--- Written request ---
Convert the listing below, from the line containing "Select the Manchester" down through the line containing "720x405 pixels. click(x=569, y=242)", into a JSON list of strings. Include both of those lines, give each line its own string, and leave out blank lines.

--- Recorded information ---
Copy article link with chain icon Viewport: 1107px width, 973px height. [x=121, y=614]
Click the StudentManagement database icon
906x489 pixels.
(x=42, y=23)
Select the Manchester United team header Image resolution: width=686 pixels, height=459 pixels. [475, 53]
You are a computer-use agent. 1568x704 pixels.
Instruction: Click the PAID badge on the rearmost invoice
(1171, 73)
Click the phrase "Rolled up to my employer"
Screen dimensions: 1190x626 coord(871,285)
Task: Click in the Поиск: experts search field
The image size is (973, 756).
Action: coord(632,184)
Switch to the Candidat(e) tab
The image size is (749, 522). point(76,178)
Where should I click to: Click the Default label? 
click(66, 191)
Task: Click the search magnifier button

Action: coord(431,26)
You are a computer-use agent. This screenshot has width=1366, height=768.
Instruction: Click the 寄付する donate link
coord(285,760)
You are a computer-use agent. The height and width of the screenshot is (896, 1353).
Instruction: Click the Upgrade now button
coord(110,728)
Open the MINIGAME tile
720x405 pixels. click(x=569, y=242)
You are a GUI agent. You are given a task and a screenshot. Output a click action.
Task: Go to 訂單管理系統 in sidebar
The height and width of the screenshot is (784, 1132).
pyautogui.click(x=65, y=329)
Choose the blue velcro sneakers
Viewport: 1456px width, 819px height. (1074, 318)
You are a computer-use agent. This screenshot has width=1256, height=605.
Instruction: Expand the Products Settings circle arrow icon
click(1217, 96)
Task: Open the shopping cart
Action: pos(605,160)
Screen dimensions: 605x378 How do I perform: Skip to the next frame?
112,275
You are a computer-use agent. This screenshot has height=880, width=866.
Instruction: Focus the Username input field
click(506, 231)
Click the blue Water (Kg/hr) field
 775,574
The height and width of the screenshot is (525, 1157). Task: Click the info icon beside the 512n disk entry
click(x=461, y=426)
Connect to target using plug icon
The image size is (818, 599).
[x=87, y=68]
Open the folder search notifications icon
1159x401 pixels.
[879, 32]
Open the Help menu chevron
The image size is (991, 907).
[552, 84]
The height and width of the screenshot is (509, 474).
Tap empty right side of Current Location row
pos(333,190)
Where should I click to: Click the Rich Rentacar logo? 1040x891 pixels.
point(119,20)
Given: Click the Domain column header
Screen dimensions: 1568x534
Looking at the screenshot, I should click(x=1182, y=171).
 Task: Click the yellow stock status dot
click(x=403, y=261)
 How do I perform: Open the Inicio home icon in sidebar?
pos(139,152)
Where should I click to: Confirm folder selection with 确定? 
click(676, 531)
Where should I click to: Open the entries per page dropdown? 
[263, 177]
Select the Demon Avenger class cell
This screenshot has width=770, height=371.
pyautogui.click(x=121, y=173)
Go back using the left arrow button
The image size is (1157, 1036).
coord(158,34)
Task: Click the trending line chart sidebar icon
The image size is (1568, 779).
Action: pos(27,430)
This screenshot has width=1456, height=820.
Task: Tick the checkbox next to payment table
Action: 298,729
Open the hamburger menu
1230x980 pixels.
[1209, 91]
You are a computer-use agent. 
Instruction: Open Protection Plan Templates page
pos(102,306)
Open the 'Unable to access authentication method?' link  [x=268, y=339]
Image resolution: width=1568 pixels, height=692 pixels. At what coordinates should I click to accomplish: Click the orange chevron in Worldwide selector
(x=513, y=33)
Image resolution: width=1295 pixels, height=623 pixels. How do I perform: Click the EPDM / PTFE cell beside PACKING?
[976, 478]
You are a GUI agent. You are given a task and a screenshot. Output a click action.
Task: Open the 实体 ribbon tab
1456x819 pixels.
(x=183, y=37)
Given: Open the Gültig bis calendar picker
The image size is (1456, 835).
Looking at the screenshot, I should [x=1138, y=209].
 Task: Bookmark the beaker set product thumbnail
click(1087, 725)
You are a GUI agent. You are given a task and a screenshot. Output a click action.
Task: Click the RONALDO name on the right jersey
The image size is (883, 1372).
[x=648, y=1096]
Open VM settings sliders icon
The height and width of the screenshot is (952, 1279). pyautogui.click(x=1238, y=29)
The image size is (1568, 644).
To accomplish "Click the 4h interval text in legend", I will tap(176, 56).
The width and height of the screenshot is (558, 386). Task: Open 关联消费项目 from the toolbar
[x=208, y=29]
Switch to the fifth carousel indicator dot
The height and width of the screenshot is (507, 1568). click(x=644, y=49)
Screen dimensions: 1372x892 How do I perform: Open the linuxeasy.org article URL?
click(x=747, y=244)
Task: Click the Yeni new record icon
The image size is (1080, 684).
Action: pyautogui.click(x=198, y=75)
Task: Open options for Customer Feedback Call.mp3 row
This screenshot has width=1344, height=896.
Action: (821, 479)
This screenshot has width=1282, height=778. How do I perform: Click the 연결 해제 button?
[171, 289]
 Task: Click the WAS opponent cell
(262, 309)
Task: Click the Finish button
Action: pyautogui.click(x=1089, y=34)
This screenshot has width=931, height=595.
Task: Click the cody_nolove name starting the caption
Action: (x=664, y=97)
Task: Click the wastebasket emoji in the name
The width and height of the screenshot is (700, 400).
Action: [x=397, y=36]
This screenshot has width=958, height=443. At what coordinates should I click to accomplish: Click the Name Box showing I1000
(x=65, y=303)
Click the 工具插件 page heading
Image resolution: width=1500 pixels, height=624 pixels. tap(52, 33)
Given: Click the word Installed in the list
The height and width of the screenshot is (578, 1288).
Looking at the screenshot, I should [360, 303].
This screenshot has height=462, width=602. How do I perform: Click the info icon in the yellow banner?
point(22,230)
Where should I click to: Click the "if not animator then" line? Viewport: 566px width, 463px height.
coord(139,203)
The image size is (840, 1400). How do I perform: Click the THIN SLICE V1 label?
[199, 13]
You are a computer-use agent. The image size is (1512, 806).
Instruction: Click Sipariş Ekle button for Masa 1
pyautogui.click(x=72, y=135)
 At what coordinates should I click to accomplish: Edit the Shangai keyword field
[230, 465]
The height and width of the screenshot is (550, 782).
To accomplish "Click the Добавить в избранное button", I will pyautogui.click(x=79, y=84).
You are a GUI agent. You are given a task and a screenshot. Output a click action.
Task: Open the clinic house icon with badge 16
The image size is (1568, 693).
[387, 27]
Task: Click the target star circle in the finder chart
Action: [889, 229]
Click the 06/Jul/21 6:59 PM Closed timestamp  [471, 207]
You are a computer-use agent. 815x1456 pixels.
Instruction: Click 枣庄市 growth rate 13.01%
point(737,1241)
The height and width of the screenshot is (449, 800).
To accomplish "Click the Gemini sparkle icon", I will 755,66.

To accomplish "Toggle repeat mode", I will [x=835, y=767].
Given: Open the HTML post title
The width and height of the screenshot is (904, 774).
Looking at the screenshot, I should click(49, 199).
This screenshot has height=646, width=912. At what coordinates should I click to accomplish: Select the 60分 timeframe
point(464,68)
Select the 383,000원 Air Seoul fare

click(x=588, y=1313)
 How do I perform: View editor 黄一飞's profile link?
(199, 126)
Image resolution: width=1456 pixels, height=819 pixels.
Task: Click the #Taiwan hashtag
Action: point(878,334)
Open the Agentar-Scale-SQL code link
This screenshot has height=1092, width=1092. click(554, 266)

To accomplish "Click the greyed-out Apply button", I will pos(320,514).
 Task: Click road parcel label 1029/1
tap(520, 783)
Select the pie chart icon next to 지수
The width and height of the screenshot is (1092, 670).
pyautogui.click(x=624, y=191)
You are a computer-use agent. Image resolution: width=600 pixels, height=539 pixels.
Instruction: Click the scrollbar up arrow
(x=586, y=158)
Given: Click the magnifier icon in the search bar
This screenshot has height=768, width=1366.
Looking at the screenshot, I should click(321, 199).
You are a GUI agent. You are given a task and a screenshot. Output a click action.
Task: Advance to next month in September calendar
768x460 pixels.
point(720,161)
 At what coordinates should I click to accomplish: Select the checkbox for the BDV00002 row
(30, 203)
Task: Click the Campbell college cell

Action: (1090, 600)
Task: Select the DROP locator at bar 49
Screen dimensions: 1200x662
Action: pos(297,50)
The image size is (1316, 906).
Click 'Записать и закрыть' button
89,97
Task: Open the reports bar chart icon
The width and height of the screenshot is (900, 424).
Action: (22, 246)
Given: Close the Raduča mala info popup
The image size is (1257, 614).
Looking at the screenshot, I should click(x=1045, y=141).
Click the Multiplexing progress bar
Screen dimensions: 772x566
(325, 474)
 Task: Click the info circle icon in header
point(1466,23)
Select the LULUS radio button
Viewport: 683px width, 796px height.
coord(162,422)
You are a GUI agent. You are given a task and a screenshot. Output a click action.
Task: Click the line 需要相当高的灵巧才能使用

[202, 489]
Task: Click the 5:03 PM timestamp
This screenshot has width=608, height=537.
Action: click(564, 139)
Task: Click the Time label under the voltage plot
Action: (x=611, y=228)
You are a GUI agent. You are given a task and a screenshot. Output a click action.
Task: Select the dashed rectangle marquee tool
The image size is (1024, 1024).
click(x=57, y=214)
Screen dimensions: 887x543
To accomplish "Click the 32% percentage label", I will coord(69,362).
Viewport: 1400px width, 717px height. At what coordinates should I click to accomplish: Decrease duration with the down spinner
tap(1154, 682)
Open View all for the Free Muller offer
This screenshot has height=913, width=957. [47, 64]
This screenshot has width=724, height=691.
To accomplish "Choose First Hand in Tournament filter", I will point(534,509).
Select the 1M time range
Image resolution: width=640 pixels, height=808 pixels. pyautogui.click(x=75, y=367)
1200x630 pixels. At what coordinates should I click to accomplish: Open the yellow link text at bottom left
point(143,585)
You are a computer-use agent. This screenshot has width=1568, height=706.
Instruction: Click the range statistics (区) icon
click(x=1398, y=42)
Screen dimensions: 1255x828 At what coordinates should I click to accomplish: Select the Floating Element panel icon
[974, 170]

--- Final answer ---
[
  "Select the Manchester United team header Image resolution: width=686 pixels, height=459 pixels. [475, 53]",
  "You are a computer-use agent. 1568x704 pixels.",
  "Instruction: Click the PAID badge on the rearmost invoice",
  "(1171, 73)",
  "Click the phrase \"Rolled up to my employer\"",
  "Screen dimensions: 1190x626 coord(871,285)",
  "Task: Click in the Поиск: experts search field",
  "The image size is (973, 756).",
  "Action: coord(632,184)",
  "Switch to the Candidat(e) tab",
  "The image size is (749, 522). point(76,178)",
  "Where should I click to: Click the Default label? ",
  "click(66, 191)",
  "Task: Click the search magnifier button",
  "Action: coord(431,26)",
  "You are a computer-use agent. This screenshot has width=1366, height=768.",
  "Instruction: Click the 寄付する donate link",
  "coord(285,760)",
  "You are a computer-use agent. The height and width of the screenshot is (896, 1353).",
  "Instruction: Click the Upgrade now button",
  "coord(110,728)",
  "Open the MINIGAME tile",
  "720x405 pixels. click(x=569, y=242)"
]